Informaba, además, que los rebeldes atacaron el cuartel batistiano situado en la intrincada zona de La Plata, lo cual provocó la rendición de su dotación a los 45 minutos de combate.

Mencionaba el incremento de las filas combativas con la incorporación de campesinos serranos, y citaba la valerosa resistencia frente a reiterados ataques de la aviación y la artillería de montaña.

“…lo cierto es que el destacamento “exterminado” sigue en pie, y que ya no es un destacamento sino varios, los que están operando en la Sierra Maestra. Más de la mitad de las armas y el noventa por ciento de las balas con que combatimos, se las hemos arrebatado al adversario en lucha abierta”, apostillaba de forma contundente.

Días antes se había producido la primera reunión de la Dirección Nacional del MR-26-7, en la finca del campesino colaborador Epifanio Díaz, situada en las inmediaciones de la lucha armada, en el corazón de la cadena montañosa.

En la importante reunión, dirigida a robustecer el apoyo nacional que en lo adelante seguiría dando el 26 de Julio a la lucha insurreccional en las montañas de Oriente, participaron dirigentes heroicos y connotados de la lucha clandestina en las ciudades como Frank País, Haydée Santamaría, Vilma Espín, Faustino Pérez, Pedro Miret,

Armando Hart y fue presentada al máximo líder Celia Sánchez Manduley, una fogueada luchadora manzanillera cuyas potencialidades estaban aún por revelar.
Y coincidentemente, Fidel Castro, mostrando nuevamente su genio de estratega y visor de futuro, había hecho coincidir el encuentro organizativo y de apoyo con una cita relevante.

Se trataba de la entrevista pactada jornadas antes por Faustino Pérez en La Habana con el connotado periodista estadounidense Herbert Matthews, editor del New York Times, a fin de que el mismo Fidel Castro revelara de cuerpo presente qué era lo que estaba sucediendo en verdad en la Sierra Maestra.

La dictadura, herida de muerte, no podría ocultar más al mundo la verdad.
Por casi tres horas se extendió el diálogo que fue publicado el 24 de febrero.
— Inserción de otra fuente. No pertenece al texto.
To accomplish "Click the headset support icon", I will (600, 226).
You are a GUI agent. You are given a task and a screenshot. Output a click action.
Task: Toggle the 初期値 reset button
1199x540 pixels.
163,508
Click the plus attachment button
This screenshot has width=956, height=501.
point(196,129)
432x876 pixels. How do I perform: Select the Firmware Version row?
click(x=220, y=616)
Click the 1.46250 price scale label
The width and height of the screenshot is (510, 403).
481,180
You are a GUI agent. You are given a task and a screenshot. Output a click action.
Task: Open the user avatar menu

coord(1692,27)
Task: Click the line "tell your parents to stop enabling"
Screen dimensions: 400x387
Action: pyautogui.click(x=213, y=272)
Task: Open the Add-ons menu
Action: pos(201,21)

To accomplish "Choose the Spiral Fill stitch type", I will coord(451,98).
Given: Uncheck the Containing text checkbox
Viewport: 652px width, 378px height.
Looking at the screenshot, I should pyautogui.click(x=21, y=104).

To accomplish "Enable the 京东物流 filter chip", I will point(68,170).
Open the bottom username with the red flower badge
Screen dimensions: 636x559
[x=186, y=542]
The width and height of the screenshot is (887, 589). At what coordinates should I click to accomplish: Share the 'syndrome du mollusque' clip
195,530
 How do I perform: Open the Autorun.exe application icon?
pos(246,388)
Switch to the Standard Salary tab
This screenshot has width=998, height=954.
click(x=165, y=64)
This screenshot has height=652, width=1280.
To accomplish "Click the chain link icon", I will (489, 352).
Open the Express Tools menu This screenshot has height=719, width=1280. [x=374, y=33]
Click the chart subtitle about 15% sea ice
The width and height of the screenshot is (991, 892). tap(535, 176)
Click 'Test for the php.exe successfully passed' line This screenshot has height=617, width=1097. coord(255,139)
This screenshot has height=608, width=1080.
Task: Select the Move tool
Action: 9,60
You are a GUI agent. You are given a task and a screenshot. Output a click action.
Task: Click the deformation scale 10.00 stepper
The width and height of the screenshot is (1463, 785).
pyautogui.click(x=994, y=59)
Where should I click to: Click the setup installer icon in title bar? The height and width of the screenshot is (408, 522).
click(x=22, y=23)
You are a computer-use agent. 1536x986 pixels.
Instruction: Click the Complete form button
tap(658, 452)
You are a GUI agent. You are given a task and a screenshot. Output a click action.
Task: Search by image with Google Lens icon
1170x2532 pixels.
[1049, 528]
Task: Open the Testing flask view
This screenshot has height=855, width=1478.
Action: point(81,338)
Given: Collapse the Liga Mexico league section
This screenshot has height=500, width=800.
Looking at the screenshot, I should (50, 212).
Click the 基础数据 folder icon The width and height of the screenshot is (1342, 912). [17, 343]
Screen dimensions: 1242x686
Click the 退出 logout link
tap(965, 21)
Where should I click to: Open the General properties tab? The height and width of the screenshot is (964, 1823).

El artículo afirmaba: “Fidel Castro, el líder rebelde de la juventud cubana, está vivo y peleando con éxito en la intrincada Sierra Maestra, en el extremo sur de la Isla”.
En la reunión de la Dirección nacional se había acordado la elaboración de la proclama nacional, a lo que se dedicó Fidel, destinada a ser divulgada el 20 de febrero con el nombre de Manifiesto al Pueblo de Cuba.
En lo adelante, pueblos y ciudades intensificarían la resistencia cívica, las acciones de combate revolucionario y la coordinación más perfilada de la campaña económica en respaldo a los gastos del Movimiento, y por último era anunciaba la Huelga General como punto culminante y final para la victoria.
Visto en profundidad y al cabo del tiempo: ¿Qué significaron el Manifiesto y la difusión de la renombrada entrevista?
Pues, entre otras cuestiones de táctica y estrategia, Fidel Castro logró convertir el desafío y las condiciones realmente difíciles que atravesaba la recién comenzada lucha armada en factores políticos a su favor para fortalecer la causa emancipadora.
Si bien era cierto que habían logrado reagruparse en Cinco Palmas tras el duro revés de Alegría de Pío, que habían triunfado en el cuartel de La Plata y en una emboscada en la zona llamada Llanos del Infierno, era todavía una fuerza de moral creciente, llamada a ser poderosa, pero muy exigua en número y recursos de combate. Pero un patriota convencido y un estratega genial iban a obrar el milagro en un tiempo relativamente rápido.
La lucha armada de la Revolución Cubana, en su fase final, había empezado con buen pie a comienzos de 1957, a pesar del doloroso saldo de pérdidas de vidas humanas que todavía costaría. La fe de vida y de combate esperanzaba ya y animaba a luchar a todo un país.